Tante condivisioni, domande e risposte che non si possono esaurire in un incontro e per questo il cammino dell’Associazione prosegue (in ottobre con incontri anche in presenza) con la consapevolezza di aver aggiunto, in un sabato pomeriggio, un altro tassello a quello che è il percorso delle famiglie che vivono l’esperienza dell’adozione, mai conclusa «perché l’amore si espande sempre».

Per approfondire le iniziative dell’Associazione: www.amicididonbosco.org

F.BEL.

Adozione e speranza: un viaggio nel libro di Paolo La Francesca con Amici di Don Bosco

In edicola, a partire da Sabato 31 Marzo 2018, nella nuova edizione de “La Voce e il Tempo“, settimanale della diocesi di Torino, si trova il seguente articolo – curato da Marina LOMUNNO – relativo alla presentazione del libro, tenutasi nei giorni scorsi presso la sede dell’Associazione “Amici di don Bosco”, «Il profumo della speranza» edito da Armando Editore, che racconta il viaggio nell’adozione di Paolo La Francesca alla ricerca delle proprie radici.

• **OBIETTIVO DEL COMPITO**
Come si traduce in inglese questa frase del brano proposto: “Tante condivisioni, domande e risposte che non si possono esaurire in un incontro e per questo il cammino dell’Associazione prosegue (in ottobre con incontri anche in presenza) con la consapevolezza di aver aggiunto, in un sabato pomeriggio, un altro tassello a quello che è il percorso delle famiglie che vivono l’esperienza dell’adozione, mai conclusa «perché l’amore si espande sempre».”?

(Voci archiviate)
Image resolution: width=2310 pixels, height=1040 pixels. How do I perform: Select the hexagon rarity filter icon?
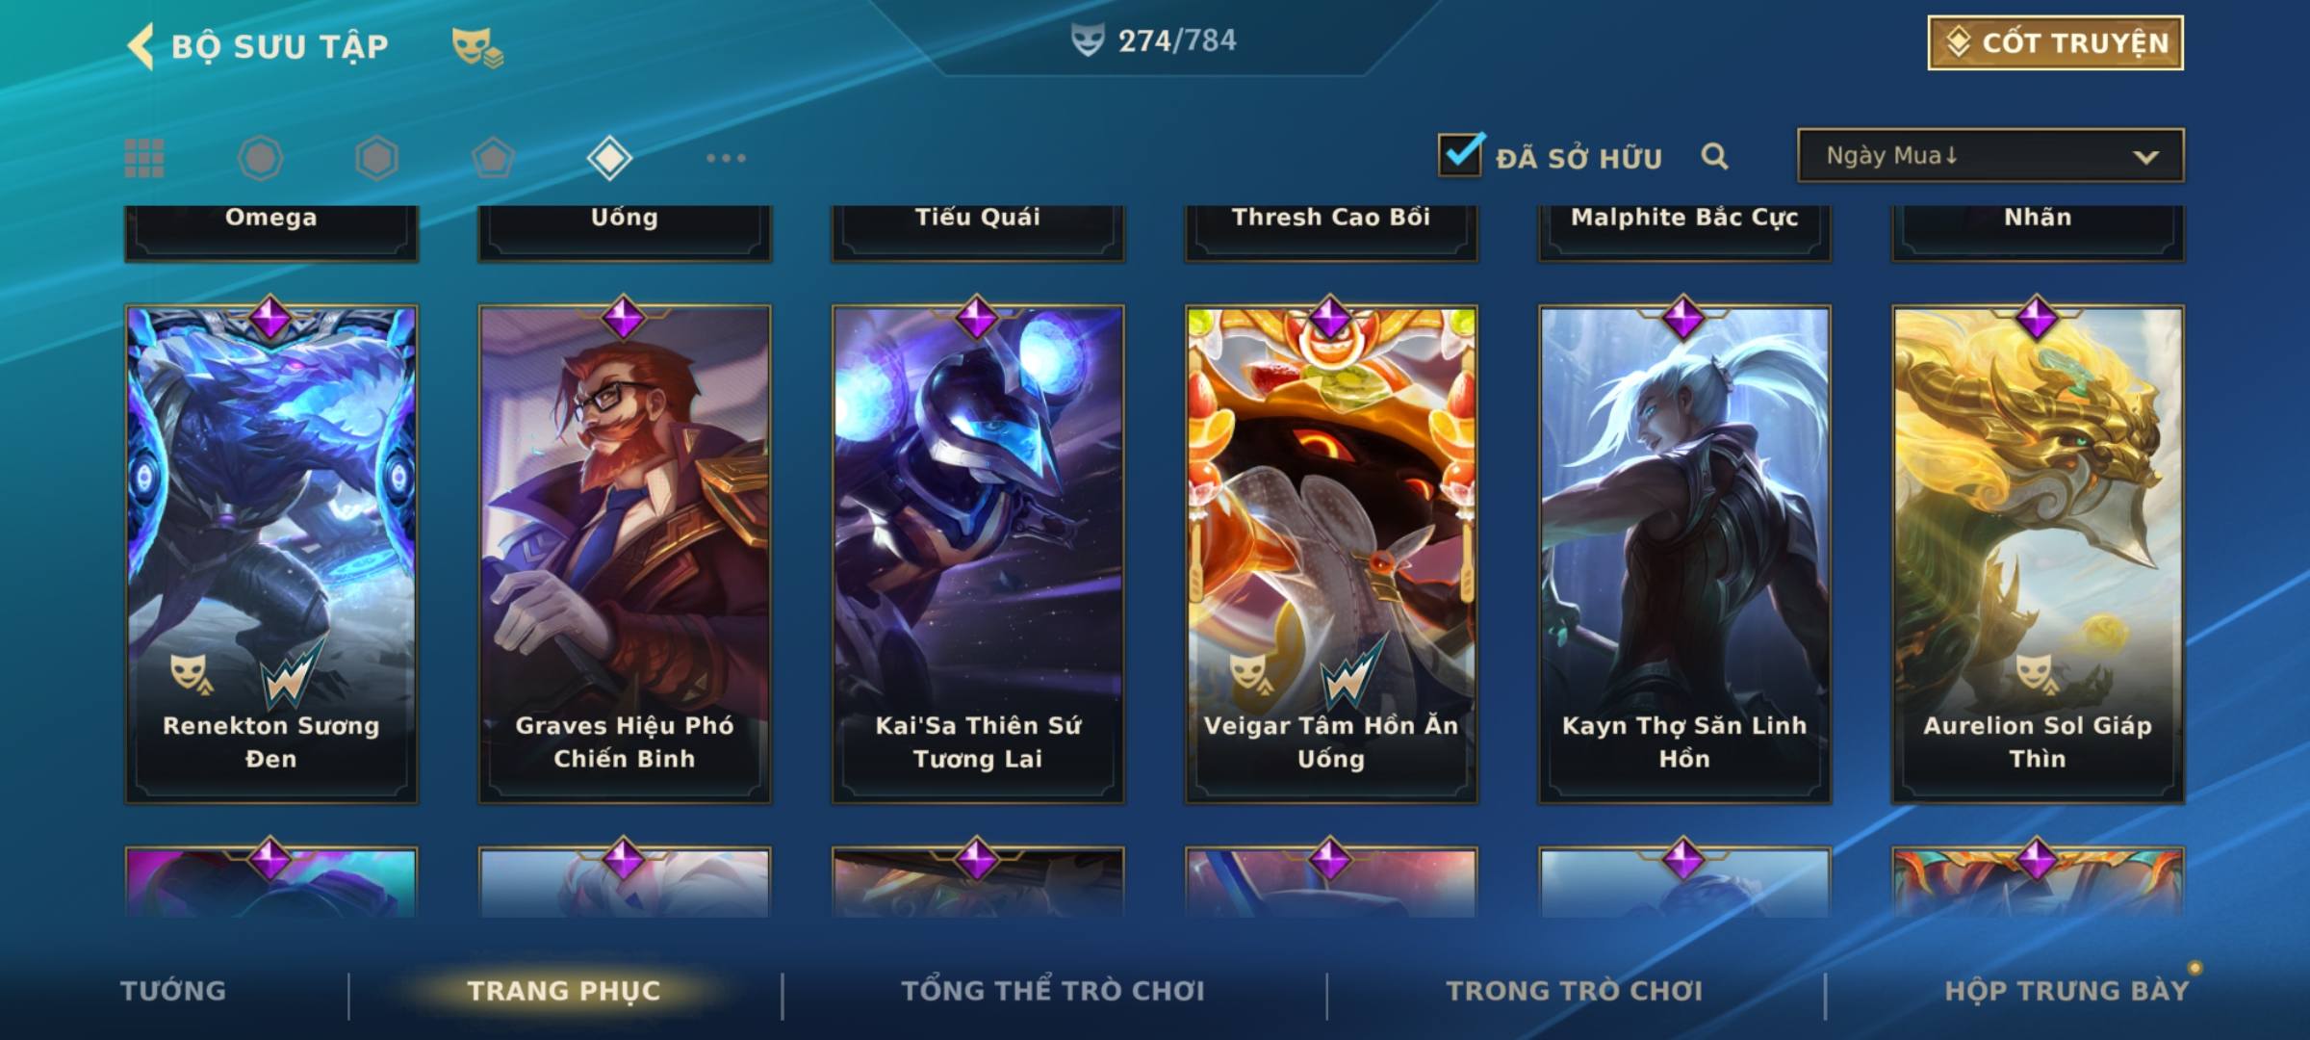[376, 158]
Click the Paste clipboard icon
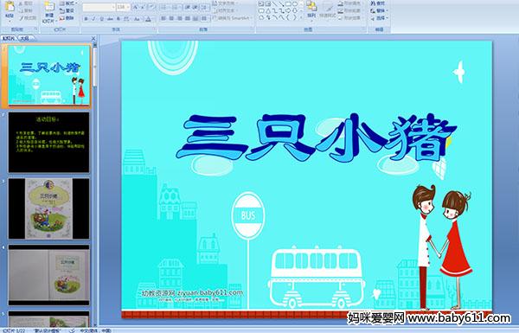Image resolution: width=519 pixels, height=333 pixels. (x=10, y=10)
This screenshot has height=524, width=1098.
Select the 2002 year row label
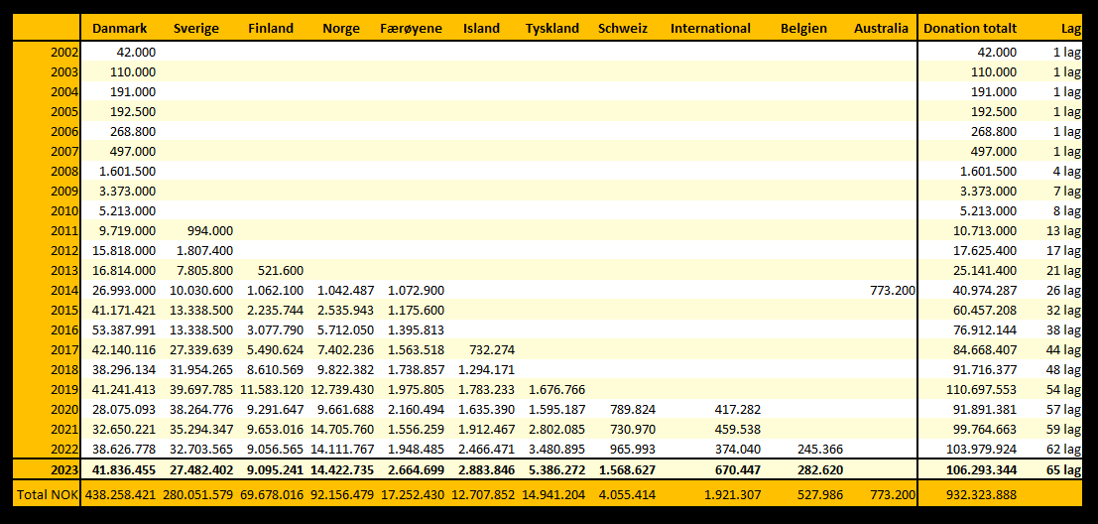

• **RISPOSTA ATTESA**
Many moments of sharing, questions and answers that cannot be exhausted in a single meeting, and for this reason the Association's journey continues (in October with in-person meetings as well) with the awareness of having added, on a Saturday afternoon, another piece to what is the path of families living the experience of adoption, which is never concluded "because love always expands."